Paul Francis Elward (April 19, 1926 – August 9, 2009) was an American politician who served in the Illinois House of Representatives as a member of the Democratic Party.

== Early life and education ==
Paul Elward was born in Chicago, Illinois, to Daisyann Lenert Elward and Joseph Francis Elward. His brother James J. Elward was a writer and performer. Paul Elward attended St. Ignatius Grammar School and then graduated from Loyola Academy at the age of sixteen. After serving in the United States Navy from 1944 to 1946, Elward went on to Loyola University Chicago, where he graduated with Honors in 1947. A noted debater, Elward won numerous collegiate debate competitions and also spoke in the Pan-American Congress of 1947. Elward was President of the Alpha Sigma Nu, Jesuit Honorary Society, 1954-1958 Loyola of Chicago.

== Career ==
A noted Chicago Democrat along with Mayor Richard J. Daley, Paul F. Elward served in the Illinois House of Representatives as the 8th (later the 10th) district's representative in the State Capital Springfield, Illinois. A Roman Catholic, Elward was Pro-Life and Pro-Gun Control.
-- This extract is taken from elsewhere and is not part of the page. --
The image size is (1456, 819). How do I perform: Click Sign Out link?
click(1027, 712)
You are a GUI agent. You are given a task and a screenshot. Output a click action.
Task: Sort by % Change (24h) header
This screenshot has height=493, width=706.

Representing the 8th District, 1957–1966, and 10th District 1967–1969 (remapped district), Elward also held the position of House Majority Whip in 1966.

He was secretary of the Judicial Advisory Council and Chairman of the Executive Mansion Commission as well as Chairman of the Rules Committee. Elward was also a member of the Legislative Audit Commission. As a delegate to the current (Sixth) [Illinois Constitutional Convention] in 1969–1970, Elward's role included instrumental parliamentary efforts to control aspects of the constitution.

Elward was an Illinois Circuit Court of Cook County Judge for over two decades (1970 to 1994). As judge in one of the largest unified court systems in the world, Elward presided over numerous substantive cases. Elward handled an expedited motion call where he disposed of hundreds of old cases. Elward was also recognized in the supreme court decision requiring OSHA to release documents under subpoena in Marshall v. Elward.

Elward held the distinction of having practiced law for over fifty years, and was recognized in a resolution by the City Council of Chicago.